=== Exercise data ===
──────

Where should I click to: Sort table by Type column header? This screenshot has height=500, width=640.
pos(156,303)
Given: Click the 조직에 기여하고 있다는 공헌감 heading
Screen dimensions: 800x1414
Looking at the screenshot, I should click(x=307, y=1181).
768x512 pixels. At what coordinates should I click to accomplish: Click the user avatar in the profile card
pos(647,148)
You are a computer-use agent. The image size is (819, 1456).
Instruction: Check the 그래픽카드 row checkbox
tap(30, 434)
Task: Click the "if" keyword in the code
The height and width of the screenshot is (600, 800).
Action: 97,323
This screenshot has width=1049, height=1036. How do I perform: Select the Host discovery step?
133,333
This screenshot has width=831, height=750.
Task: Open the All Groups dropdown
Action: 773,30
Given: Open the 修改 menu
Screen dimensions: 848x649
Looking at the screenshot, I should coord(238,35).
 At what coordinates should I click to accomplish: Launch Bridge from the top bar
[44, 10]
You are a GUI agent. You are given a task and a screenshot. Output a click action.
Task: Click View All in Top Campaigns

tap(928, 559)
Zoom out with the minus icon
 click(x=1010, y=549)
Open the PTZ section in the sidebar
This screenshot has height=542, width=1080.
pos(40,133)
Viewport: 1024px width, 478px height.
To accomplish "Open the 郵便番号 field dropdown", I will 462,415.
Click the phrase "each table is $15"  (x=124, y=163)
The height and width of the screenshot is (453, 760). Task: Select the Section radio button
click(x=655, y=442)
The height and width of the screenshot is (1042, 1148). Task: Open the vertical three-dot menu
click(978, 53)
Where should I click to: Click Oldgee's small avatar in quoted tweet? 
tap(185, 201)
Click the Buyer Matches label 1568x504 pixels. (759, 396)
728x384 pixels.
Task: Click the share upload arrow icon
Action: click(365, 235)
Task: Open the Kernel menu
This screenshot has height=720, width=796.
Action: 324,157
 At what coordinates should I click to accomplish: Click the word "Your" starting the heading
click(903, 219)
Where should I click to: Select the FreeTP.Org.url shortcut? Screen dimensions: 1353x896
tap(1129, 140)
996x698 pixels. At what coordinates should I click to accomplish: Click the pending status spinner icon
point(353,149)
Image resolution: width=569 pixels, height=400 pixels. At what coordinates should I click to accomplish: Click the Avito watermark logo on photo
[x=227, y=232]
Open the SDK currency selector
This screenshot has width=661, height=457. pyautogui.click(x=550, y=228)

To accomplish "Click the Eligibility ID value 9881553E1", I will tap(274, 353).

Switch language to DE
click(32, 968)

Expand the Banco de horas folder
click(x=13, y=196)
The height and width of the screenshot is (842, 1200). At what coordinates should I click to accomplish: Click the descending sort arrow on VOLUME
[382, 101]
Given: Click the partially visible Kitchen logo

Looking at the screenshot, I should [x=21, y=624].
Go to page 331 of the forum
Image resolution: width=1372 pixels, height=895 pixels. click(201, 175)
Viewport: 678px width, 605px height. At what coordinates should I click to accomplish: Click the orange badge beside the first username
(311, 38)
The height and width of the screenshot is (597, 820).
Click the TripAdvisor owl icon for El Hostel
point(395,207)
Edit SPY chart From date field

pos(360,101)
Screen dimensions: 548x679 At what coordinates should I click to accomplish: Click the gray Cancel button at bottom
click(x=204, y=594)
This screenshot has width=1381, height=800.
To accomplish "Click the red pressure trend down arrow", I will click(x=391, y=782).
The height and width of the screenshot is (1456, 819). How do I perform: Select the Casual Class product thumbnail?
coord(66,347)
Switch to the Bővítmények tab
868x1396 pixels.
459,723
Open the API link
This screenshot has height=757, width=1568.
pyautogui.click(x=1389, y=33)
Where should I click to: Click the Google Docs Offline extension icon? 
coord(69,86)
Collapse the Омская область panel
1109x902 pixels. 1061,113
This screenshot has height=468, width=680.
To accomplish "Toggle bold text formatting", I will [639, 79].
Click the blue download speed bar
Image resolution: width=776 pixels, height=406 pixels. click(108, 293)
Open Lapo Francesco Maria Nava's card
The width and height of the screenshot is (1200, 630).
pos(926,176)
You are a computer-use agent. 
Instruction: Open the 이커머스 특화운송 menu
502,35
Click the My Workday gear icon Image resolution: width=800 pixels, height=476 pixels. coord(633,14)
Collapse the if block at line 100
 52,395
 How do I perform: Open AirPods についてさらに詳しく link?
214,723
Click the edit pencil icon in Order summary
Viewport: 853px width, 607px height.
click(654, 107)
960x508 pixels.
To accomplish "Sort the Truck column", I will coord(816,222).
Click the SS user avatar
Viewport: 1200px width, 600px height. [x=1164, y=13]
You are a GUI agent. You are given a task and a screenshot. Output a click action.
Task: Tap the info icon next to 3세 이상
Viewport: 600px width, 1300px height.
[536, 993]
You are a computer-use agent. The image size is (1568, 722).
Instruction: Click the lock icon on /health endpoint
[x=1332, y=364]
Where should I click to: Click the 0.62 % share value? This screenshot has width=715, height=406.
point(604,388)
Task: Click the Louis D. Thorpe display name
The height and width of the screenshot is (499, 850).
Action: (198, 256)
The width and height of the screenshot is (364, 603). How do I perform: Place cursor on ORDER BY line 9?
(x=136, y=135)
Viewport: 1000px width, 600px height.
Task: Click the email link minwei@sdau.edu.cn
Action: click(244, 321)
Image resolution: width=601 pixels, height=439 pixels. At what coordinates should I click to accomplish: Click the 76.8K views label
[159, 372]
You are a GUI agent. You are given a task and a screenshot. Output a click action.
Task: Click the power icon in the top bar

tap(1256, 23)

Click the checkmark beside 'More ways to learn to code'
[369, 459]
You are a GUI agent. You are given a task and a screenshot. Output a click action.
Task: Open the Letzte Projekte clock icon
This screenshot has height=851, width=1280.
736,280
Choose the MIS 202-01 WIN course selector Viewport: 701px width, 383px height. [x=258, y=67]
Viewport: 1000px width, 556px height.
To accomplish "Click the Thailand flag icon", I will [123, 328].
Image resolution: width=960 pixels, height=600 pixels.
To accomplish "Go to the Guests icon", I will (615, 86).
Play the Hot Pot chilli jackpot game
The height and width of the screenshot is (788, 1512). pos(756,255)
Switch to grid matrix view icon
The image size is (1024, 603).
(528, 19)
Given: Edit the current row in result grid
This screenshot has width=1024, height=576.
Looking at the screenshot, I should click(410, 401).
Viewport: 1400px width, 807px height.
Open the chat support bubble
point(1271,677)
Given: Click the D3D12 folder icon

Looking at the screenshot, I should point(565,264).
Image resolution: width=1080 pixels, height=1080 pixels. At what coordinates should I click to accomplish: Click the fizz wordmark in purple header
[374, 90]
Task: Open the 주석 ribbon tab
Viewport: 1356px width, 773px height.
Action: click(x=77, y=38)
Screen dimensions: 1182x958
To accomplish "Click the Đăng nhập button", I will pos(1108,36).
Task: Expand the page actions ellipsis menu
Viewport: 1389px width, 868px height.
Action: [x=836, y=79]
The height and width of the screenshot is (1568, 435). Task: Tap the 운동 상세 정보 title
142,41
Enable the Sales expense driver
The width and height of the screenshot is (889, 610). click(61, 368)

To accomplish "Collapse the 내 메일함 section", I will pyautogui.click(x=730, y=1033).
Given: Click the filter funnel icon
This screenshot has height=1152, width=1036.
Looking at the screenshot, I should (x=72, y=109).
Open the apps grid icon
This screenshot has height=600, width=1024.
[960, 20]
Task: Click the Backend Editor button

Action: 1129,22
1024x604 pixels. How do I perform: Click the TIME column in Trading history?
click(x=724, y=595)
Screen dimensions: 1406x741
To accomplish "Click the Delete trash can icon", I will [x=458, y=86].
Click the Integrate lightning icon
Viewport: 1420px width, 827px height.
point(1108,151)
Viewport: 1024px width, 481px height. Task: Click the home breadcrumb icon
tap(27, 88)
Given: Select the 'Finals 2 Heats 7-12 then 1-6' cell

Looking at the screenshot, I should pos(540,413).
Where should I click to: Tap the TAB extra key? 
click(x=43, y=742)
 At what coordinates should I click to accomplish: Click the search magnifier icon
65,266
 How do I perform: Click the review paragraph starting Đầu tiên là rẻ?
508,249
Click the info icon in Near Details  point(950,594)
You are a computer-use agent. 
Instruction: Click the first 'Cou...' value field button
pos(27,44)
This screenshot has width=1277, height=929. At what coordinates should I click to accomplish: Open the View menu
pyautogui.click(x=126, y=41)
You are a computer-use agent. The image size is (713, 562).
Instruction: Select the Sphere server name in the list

──────

=== Exercise prompt ===
In the material above, find the line containing "Task: Tap the info icon next to 3세 이상" and the line containing "Task: Click the Louis D. Thorpe display name", then write out exactly those two lines and every line between them, and nothing more.

=== Expected answer ===
Task: Tap the info icon next to 3세 이상
Viewport: 600px width, 1300px height.
[536, 993]
You are a computer-use agent. The image size is (1568, 722).
Instruction: Click the lock icon on /health endpoint
[x=1332, y=364]
Where should I click to: Click the 0.62 % share value? This screenshot has width=715, height=406.
point(604,388)
Task: Click the Louis D. Thorpe display name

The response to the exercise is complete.